Megalodon: Feeding Frenzy Read online




  MEGALODON

  Feeding Frenzy

  J E Gurley

  Copyright 2016 by J E Gurley

  1

  September 14, 2017 Drillship Global Kulik, Chukchi Sea, Arctic Ocean–

  For good or bad, the world runs on oil. Almost since that fateful day in 1859 when Colonel Edwin Drake sank the first oil well in Titusville, Pennsylvania, countries have fought over it. Men die for it. Intrepid explorers battle jungle insects, endure swamp-borne fevers, brave desert heat, and ply the frozen seas and tundras for crude oil. Until solar, wind, and other alternative power sources become reliable and affordable, oil will remain king. Even then, the world will still need oil.

  Just over fifty percent of crude oil is refined into gasoline, diesel, jet fuel, or lubricating oil. The remainder becomes chemicals, plastic, ink, insecticide, dentures, and denture adhesive. The tires on our vehicles and the asphalt upon which they ride come from crude oil. Environmentalists decry the rape and pillage of the earth’s resources and global warming through carbon emissions while using resources derived from oil. Greenpeace ships run on oil. Oil is essential in the manufacture of the Zodiac boats they use to blockade whaling ships.

  Emotions run high on both sides of the subject of oil—how we get it, where we get it, and who pays the ultimate cost for it. For good or bad, the world runs on oil. Companies comb the ends of the earth in search of the black liquid that lubricates bearings and powers engines. For that reason, Global Standard Petroleum had come to the Chukchi Sea, 230,000 square miles of frigid, mostly frozen water north of the Bering Sea.

  * * * *

  Asa Iverson snubbed out his cigarette on the icy railing as if trying to brand the steel with a red-hot ember. He focused all his frustration on the butt; then, with grease-stained fingers, he flicked the crushed butt into the sea thirty feet below. The wind grabbed the still-smoking wad and sent it tumbling along the side of the ship until the churning waves snatched it from the air and swallowed it. The same bitter wind bit into his chaffed cheeks and cracked lips. He pulled the hood of his parka over his head and stepped away from the railing.

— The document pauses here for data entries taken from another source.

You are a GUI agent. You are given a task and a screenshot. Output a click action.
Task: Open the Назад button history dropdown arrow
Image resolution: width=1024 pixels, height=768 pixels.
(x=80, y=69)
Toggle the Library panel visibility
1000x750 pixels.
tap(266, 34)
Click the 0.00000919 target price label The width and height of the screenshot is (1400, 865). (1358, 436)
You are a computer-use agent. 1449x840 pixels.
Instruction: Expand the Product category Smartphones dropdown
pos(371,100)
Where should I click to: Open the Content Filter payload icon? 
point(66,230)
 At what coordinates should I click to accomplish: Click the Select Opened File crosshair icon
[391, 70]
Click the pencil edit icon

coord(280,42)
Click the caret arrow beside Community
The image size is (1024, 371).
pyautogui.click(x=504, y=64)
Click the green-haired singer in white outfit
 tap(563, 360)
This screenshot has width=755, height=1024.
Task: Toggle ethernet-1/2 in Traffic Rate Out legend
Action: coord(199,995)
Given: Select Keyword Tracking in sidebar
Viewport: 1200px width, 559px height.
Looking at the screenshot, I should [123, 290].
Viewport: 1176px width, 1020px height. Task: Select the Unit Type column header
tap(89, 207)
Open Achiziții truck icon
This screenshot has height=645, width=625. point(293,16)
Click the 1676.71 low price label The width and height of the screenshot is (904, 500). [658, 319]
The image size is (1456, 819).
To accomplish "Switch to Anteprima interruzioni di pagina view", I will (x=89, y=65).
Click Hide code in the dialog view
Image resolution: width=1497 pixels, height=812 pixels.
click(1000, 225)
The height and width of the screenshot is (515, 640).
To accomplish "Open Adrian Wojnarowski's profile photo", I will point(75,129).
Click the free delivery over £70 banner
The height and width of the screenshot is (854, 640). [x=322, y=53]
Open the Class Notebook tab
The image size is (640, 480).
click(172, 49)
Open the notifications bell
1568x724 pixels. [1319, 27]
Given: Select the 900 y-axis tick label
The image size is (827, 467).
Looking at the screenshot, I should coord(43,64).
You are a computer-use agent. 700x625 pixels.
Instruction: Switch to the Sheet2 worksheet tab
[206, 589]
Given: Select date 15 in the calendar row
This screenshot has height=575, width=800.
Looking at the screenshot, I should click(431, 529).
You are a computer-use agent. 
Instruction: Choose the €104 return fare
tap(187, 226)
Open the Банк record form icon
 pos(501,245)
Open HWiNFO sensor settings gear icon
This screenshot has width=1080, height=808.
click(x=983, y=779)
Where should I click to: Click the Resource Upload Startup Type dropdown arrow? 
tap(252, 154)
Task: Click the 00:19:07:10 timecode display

  “God damned cold is killing me,” he bitched.

  “No one said it would be easy,” his companion, engineer Mick Robbins, replied in a deep basso profundo voice muffled by the fur-lined parka hood pulled so tightly together that only his eyes remained visible through the narrow slit.

  “Easy enough for you to say,” Asa replied. “Two more weeks and you’ll be in the South Pacific—sunny days, warm breezes, cold beer, and hot native women, while I’ll still be stuck here freezing my nuts off.” Asa grabbed his crotch with his gloved right hand to emphasize his point.

  Robbins shrugged, a gesture almost lost within the confines of the heavy parka. “Oil is oil. It’s no easier to find on the bottom of the Pacific Ocean than it is here in the Chukchi Sea.”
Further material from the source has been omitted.